Eight months of Life without a job

Tuesday, June 23, 2009
When i woke up every day. i use to think, why i left my job?, and every day i got new new reasons...its about eight months before, one early morning i decided to quit my job without discussing plus and minus ...i got some reasons to quit my job, but one very big reason i want to highlight here is ,the un confidence imposed on me!. again the" un confidence imposed or manipulated on me" it means even in bad circumstances also i never be a nihilist or pessimist but time and situation made me a pessimist.it took six hard months to get my confidence back! ..any way i don't want to talk much about that..if i do so, peoples will simply say i don't know business moralities and i am too young to speak about that! .i have to write a separate post for that, to clear the miss understandings... always i use to say "peoples leave leaders not the party"..(making silence myself).I was totally unaware about my position when i left my job. that makes me to be idle for a long time.also the global meltdown and subsequents in the markets extended my job hunting..."8 months" a big chunk of time,sending resumes and wondering why no one responds. in the first month itself i went nuts :(. then i decided, these times should be memorable with good stories and i acted so.

Many things encouraged me to think mature in this 8 month gap, especially education.Education is the key to think good,and work smart.
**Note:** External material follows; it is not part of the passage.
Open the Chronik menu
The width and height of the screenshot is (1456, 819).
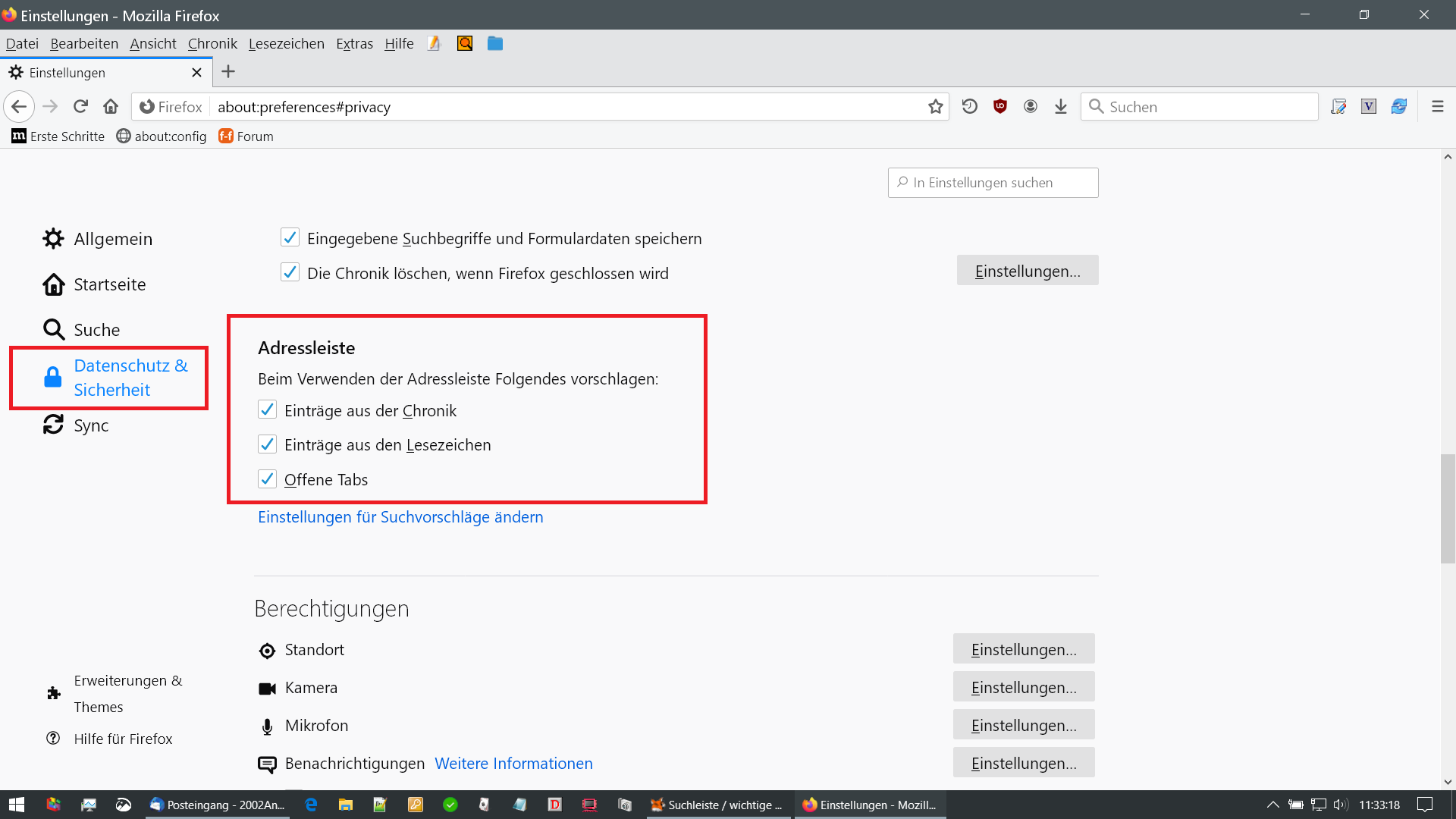click(212, 44)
The good thing is i attended two semesters and cleared in this gap..( since the gap i cleared all the papers? nah i am a born genius).coming to the point, the concern of this post is to simply share my eight months of life with unemployment..
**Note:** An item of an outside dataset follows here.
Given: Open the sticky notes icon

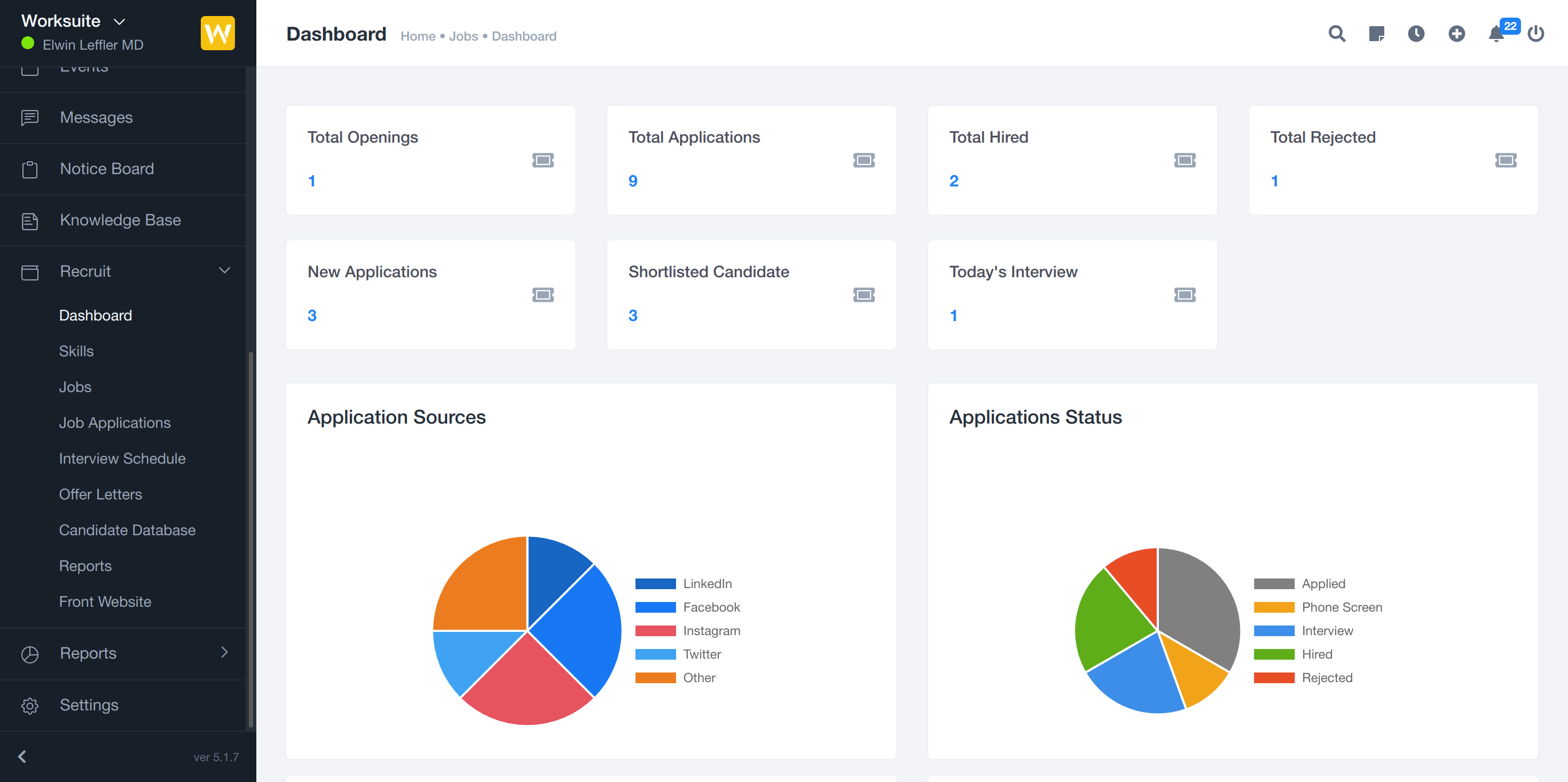Looking at the screenshot, I should click(x=1376, y=34).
Doing meaningful :I spend time creating projects for myself and executing on them. This very much worked mentally because when doing something meaningful with my time it keeps my spirits up.doing simple projects ,some freelancing ,even some job orders,volunteering at my friend’s company for a couple of hours a day,drafting civil drawings,its all ended up looking like a job on my resume .

Blogging: started a blog and blogging in it..u know? ,blogging is the best way to develop your language skills.talking is very easy but writing is totally opp .my father use to write daily happenings.i don't know whether it initiates the writing habit or not and of course the leverage fact is, i got more time that people don't have while in jobs.

understanding politics:my room is filled with politicians, even two of them are from big parties.every night they will discuss state level issues.earlier i use to say politics is a shit, and i don't have anything with that.later i understand that life and politics cannot be separated.initially, talking the sensitive issues behind the politics makes me frustrated. after some level that eradicates my silly philosophies and guided me to take the right decisions.now the understandings extended up to atheism.this unemployed days really gave me break to think of myself in the society and to take actions.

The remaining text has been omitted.